● **文書抜粋**
################
本ページでは当センターで養殖試験をしている秋田オリジナルワカメの成長について、随時皆様にお知らせしていきます。
なお、当センターのワカメ関連ページはこちらです。併せてご覧下さい。
- ワカメの種糸を漁業者の皆さんにお渡ししました(平成26年11月11日)
- ラジオ局から秋田オリジナルワカメの取材(平成26年4月8日)
- ワカメの養殖が始まりました(平成25年11月5日)
- ワカメ養殖の省力化機器開発!(平成23年11月17日)
平成26年11月6日(木)
水産振興センターの水槽内で育てた秋田オリジナルワカメの種糸(ワカメの芽の付いた直径1mm程度の糸)を沖合の養殖用ロープに取り付けました。これから海中での養殖試験開始です。
芽の大きさはまだ1mm程度ですが、これからどんどん大きくなり、3月下旬~4月上旬の刈り取りの頃には大きいもので長さ3m以上になり、根の部分には大きなネカブがつきます。
平成27年1月21日(水)
養殖試験中のワカメを確認したところ、平均全長は約55cmまで育っており、順調に成長しています(通常は、3月に入るとグンと大きくなります)。
養殖ロープに付くワカメの本数が多い(密度が高い)と小さいワカメがたくさんできることになり、ネカブも小さくなり、逆に密度が低いとそれぞれのワカメは大きくなっても全体の収穫量が少なくなります。今年の密度はこれまでの経験から最適と思われ、今後の成長に期待しているところです。
平成27年2月5日(木)
養殖試験中のワカメの確認の2回目を行いました。
平均全長は55cmから90cmに、重さは養殖ロープ1mあたり0.3kgから0.7kgと1月21日に行った1回目の確認から、約2週間で2倍程度まで成長していました。
平成27年2月25日(水)
養殖試験中のワカメの3回目の確認を行いました。
平均全長は90cmから154cmに、重さは養殖ロープ1mあたり0.7kgから3.2kgと、2月5日に行った2回目の確認から、20日間で重さは4倍以上に成長していました。
平成27年3月16日(月)
養殖試験中のワカメの4回目の確認を行いました。
################
● **元データ**
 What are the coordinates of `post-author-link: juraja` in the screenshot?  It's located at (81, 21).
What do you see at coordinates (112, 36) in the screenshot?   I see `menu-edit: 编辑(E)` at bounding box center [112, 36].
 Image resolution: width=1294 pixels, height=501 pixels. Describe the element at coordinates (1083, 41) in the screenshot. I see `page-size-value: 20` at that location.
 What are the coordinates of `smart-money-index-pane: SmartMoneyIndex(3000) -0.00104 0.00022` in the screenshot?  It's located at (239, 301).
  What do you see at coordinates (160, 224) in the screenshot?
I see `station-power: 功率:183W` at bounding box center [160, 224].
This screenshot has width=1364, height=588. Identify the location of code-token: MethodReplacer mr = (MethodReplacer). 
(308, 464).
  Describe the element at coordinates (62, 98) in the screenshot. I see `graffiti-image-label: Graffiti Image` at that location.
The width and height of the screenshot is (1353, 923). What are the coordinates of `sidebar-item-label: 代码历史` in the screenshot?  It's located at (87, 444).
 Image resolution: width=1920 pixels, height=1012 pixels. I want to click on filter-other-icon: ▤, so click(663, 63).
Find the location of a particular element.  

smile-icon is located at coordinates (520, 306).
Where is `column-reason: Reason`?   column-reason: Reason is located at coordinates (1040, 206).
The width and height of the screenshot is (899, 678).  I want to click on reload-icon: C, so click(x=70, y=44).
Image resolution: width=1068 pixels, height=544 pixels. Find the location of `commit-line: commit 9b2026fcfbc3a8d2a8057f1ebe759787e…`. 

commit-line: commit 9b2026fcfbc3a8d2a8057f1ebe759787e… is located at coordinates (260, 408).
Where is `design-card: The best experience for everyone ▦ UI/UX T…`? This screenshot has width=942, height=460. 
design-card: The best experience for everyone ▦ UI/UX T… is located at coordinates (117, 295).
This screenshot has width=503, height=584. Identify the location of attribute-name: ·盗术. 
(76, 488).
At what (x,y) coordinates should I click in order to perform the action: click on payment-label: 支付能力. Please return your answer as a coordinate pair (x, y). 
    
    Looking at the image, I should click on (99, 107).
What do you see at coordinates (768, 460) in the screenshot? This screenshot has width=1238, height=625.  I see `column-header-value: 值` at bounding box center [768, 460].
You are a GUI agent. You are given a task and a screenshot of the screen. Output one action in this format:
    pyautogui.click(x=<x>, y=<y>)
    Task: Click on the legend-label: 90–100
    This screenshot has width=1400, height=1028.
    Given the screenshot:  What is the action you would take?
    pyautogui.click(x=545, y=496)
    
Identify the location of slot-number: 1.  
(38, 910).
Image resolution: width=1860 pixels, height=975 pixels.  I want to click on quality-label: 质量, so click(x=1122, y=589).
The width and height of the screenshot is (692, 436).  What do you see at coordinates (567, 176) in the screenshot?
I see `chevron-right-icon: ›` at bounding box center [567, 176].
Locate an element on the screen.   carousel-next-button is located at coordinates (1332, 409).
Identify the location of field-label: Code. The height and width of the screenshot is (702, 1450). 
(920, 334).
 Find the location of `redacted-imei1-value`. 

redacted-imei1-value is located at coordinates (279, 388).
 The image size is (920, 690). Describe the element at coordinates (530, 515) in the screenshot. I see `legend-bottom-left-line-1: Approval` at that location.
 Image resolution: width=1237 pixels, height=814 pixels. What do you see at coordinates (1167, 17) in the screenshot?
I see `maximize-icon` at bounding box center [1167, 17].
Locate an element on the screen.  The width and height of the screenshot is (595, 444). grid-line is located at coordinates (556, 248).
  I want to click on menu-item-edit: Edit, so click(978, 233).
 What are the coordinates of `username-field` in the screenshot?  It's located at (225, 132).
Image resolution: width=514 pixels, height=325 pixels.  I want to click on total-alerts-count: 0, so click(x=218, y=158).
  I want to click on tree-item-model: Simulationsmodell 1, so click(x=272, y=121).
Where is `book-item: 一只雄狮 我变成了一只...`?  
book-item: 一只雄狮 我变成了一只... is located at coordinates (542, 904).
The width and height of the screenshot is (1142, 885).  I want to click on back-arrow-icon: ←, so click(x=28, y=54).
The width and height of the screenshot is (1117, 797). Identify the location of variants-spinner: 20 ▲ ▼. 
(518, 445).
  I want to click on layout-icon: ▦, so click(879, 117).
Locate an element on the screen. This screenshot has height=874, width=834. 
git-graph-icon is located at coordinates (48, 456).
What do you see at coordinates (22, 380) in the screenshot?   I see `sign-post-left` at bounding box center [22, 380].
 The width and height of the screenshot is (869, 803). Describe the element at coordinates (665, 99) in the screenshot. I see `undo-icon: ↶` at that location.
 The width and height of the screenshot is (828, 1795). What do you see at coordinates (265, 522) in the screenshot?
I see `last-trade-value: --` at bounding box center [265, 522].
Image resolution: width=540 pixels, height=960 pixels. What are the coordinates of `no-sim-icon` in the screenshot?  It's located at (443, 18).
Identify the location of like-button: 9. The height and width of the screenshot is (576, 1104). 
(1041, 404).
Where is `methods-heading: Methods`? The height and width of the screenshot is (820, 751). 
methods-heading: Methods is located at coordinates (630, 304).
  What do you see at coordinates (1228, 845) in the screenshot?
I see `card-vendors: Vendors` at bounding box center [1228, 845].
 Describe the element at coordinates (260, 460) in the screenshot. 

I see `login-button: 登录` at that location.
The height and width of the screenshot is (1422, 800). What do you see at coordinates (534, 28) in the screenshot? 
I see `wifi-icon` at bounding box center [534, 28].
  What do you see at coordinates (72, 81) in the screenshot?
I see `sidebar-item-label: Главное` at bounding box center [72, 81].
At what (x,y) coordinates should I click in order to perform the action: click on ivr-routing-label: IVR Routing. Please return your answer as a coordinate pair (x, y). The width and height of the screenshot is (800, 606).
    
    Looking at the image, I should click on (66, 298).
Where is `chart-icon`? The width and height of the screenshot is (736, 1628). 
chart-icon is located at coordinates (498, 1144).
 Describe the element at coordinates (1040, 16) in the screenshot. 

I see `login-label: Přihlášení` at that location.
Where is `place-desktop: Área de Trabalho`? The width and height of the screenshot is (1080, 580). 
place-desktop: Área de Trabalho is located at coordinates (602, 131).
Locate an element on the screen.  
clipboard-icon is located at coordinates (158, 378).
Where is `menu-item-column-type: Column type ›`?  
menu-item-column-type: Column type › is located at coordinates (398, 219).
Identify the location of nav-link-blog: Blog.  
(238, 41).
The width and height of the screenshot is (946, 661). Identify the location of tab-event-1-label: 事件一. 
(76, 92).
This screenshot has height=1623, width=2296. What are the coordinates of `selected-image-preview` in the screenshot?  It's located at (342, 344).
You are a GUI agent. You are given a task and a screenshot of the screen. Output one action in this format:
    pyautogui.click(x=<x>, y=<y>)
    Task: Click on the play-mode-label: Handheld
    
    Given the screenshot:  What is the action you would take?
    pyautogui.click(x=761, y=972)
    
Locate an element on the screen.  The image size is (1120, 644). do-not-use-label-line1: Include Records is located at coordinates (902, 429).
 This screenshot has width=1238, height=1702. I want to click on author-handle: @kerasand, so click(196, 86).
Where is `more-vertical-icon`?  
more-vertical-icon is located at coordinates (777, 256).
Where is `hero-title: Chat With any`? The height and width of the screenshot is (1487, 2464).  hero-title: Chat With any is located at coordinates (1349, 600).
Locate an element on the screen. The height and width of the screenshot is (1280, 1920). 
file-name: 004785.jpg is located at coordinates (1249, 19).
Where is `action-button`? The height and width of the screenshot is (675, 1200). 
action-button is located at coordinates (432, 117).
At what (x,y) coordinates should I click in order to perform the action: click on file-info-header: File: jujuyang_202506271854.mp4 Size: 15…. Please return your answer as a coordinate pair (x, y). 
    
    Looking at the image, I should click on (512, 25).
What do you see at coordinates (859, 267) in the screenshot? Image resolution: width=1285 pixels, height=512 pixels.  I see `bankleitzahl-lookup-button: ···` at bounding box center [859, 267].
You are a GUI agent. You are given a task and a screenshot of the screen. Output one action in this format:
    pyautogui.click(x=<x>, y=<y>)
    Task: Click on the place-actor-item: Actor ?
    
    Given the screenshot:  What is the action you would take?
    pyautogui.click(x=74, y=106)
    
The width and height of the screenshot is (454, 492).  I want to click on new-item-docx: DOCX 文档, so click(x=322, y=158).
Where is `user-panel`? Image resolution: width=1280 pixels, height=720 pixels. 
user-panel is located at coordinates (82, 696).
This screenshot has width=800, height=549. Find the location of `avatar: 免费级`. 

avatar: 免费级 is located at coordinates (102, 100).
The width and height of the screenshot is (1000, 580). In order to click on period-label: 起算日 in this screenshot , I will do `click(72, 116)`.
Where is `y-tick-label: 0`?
################
● **課題一覧**
1. ワカメ養殖試験の記録から、「芽の大きさはまだ1mm程度で」から「養殖試験中のワカメの確認の2回目を行いました。」に至るまでの全文を一字一句変えずに出力してください。
2. ワカメ養殖試験の記録の続きを、最後の文の後から書き上げてください。

● **解答記入欄**
1.
芽の大きさはまだ1mm程度ですが、これからどんどん大きくなり、3月下旬~4月上旬の刈り取りの頃には大きいもので長さ3m以上になり、根の部分には大きなネカブがつきます。
平成27年1月21日(水)
養殖試験中のワカメを確認したところ、平均全長は約55cmまで育っており、順調に成長しています(通常は、3月に入るとグンと大きくなります)。
養殖ロープに付くワカメの本数が多い(密度が高い)と小さいワカメがたくさんできることになり、ネカブも小さくなり、逆に密度が低いとそれぞれのワカメは大きくなっても全体の収穫量が少なくなります。今年の密度はこれまでの経験から最適と思われ、今後の成長に期待しているところです。
平成27年2月5日(木)
養殖試験中のワカメの確認の2回目を行いました。

2.
平均全長は前回(2月25日)の154cmから188cmに、重さは養殖ロープ1mあたり3.2kgから9.0kgと約20日間で約2.8倍に増えていました。測定方法は養殖ロープ1mの長さの区間に生えているワカメ5本の長さの平均値と、その全ての生の重量を用いています。
ナンブ系ワカメに比べて、小さいのが悩みの秋田オリジナルワカメですが、同じ日に確認したナンブ系ワカメは平均全長281cm、ロープ1mあたり11.8kgでした。
平成27年3月30日(月)
養殖試験中の秋田オリジナルワカメの5回目の確認を行いました。今回の確認が最後となります。
平均で全長は前回(3月16日)の188cmから241cmに、体重は養殖ロープ1m当たりで9.0kgから15.4kgに増えていました。同じ日に確認したナンブ系ワカメは平均で全長334cm、体重は養殖ロープ1m当たり22.2kgでした。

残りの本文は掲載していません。